Please copy each line of the records below that includes the word "Given".
++++++
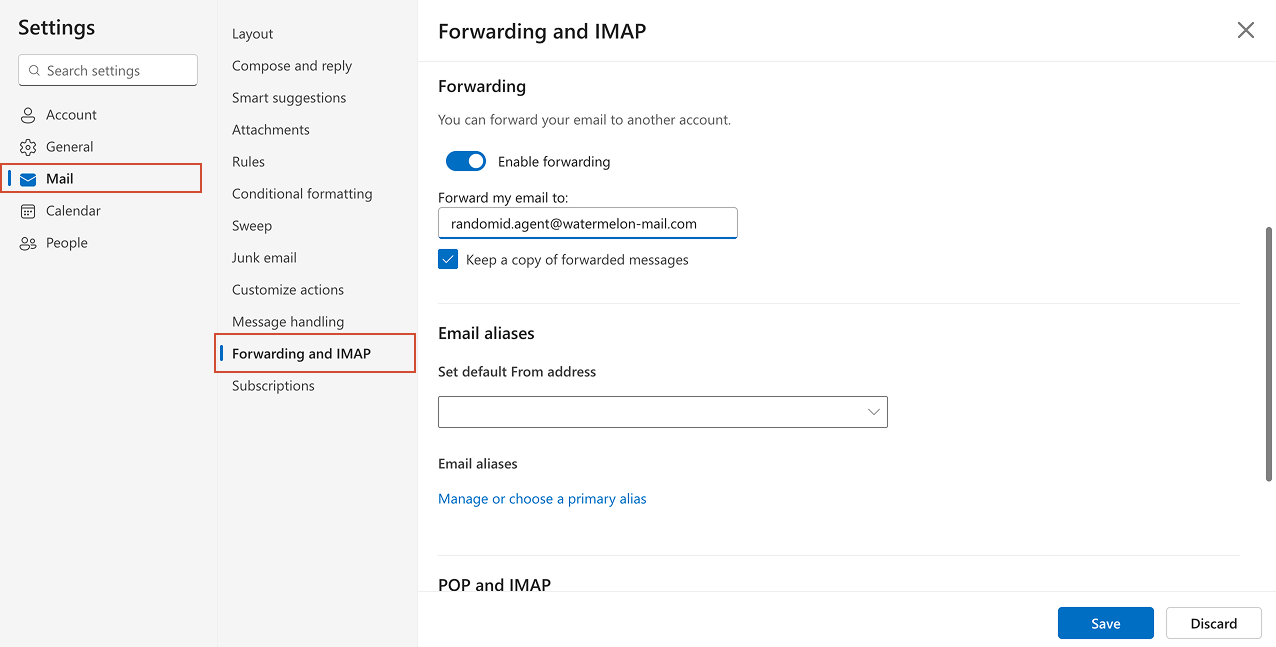Select the Subscriptions category
Viewport: 1276px width, 647px height.
click(x=272, y=385)
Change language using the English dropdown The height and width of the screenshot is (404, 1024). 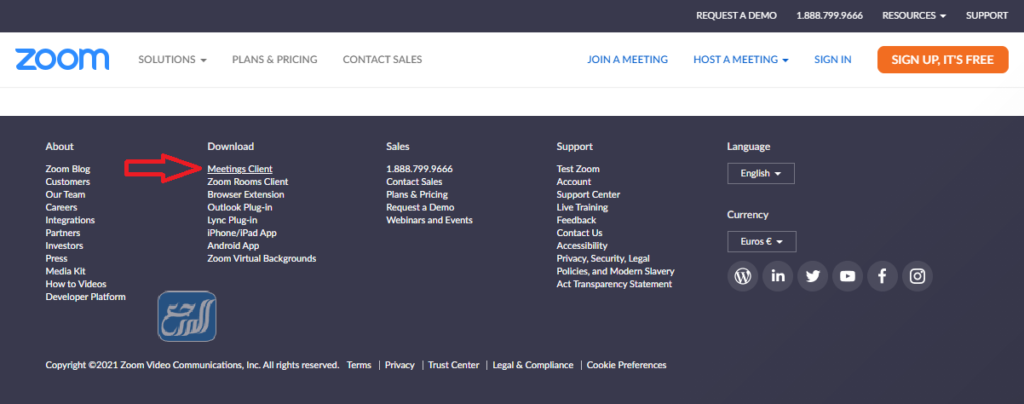pyautogui.click(x=760, y=173)
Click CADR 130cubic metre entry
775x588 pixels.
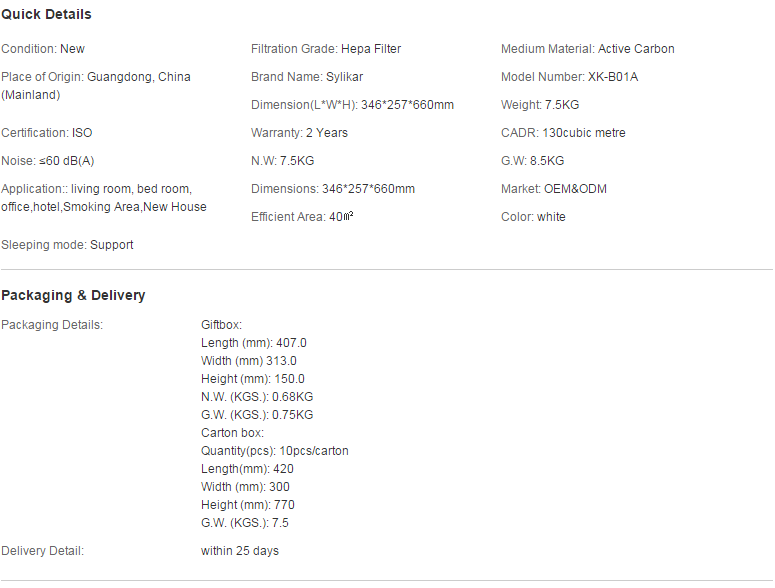563,133
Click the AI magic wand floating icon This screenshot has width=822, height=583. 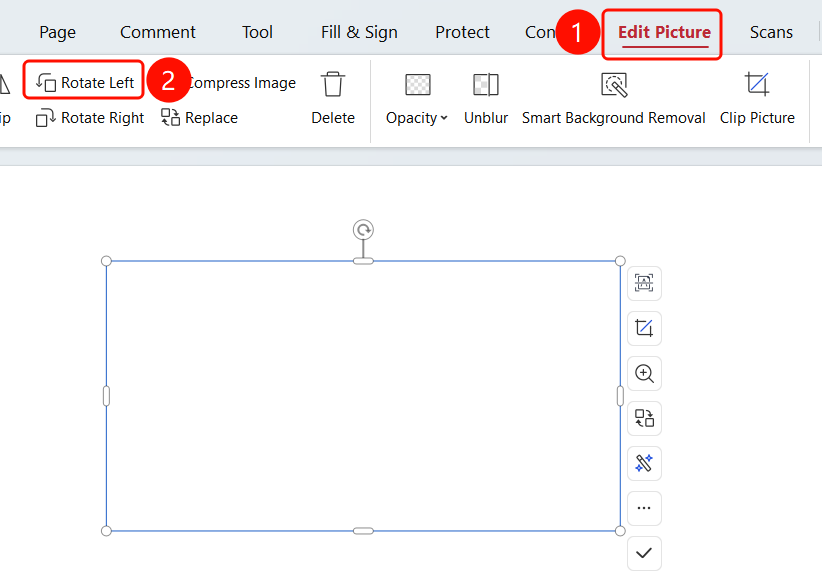coord(644,463)
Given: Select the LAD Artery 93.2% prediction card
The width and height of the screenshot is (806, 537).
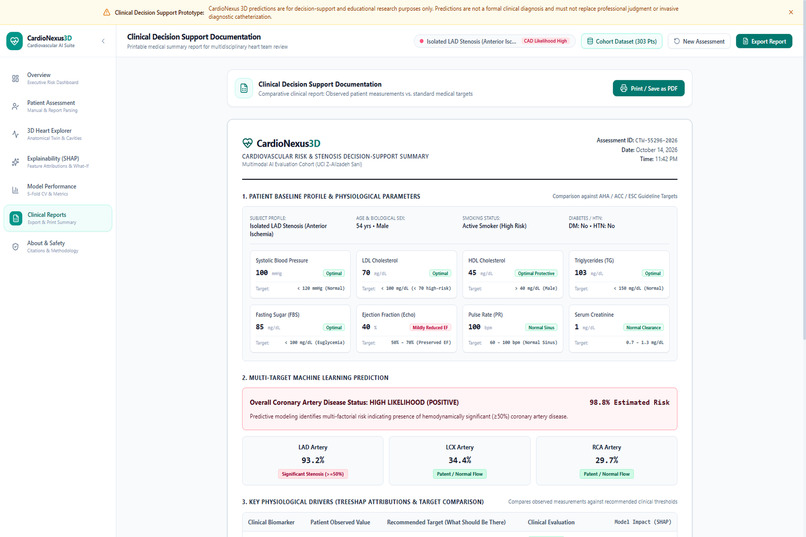Looking at the screenshot, I should pyautogui.click(x=313, y=461).
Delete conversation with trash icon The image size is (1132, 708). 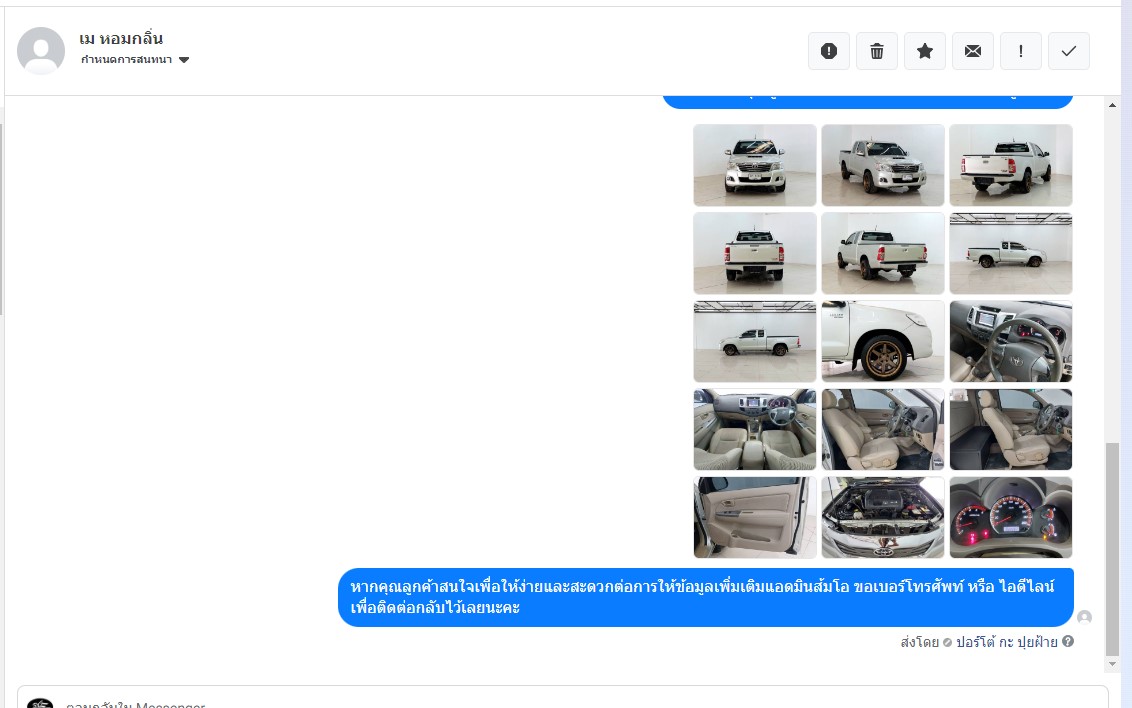point(876,51)
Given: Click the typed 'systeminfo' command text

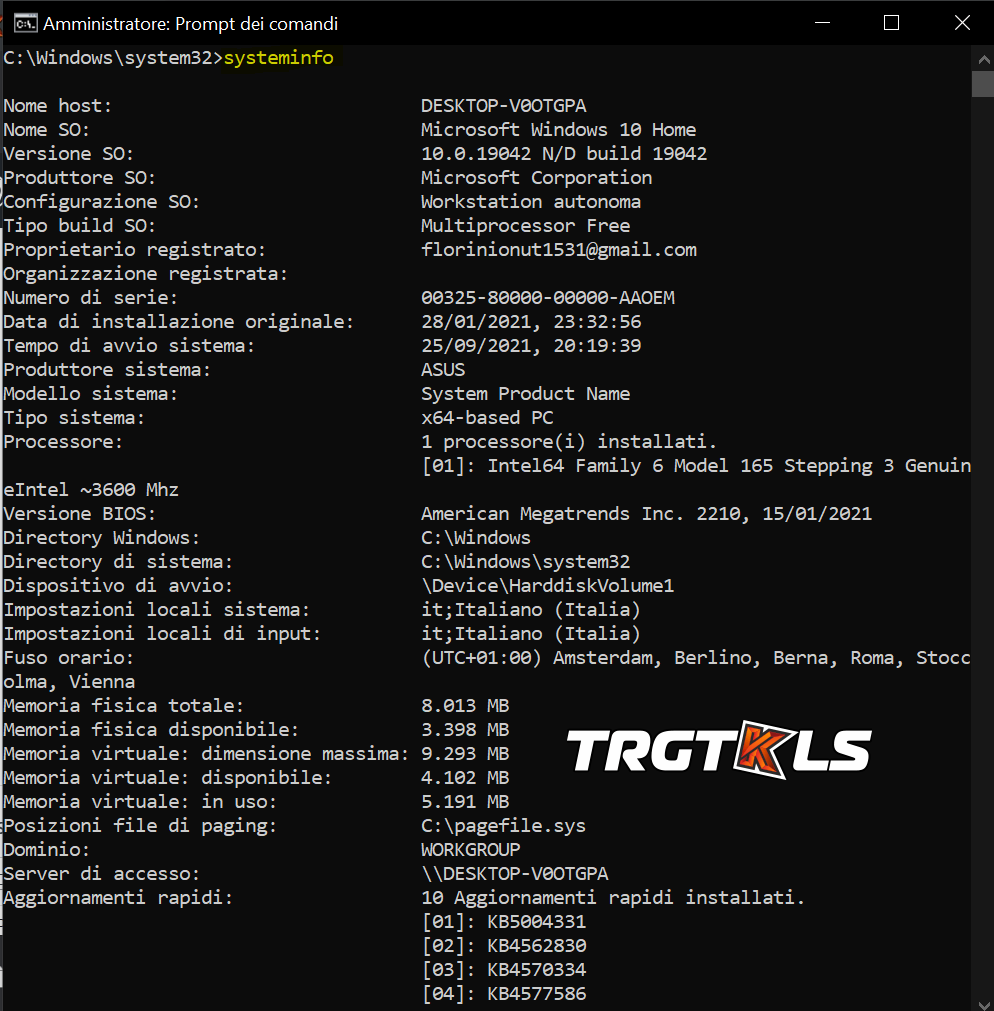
++++++
▶ **Result of this exercise**:
Given: Select the LAD Artery 93.2% prediction card
Given: Click the typed 'systeminfo' command text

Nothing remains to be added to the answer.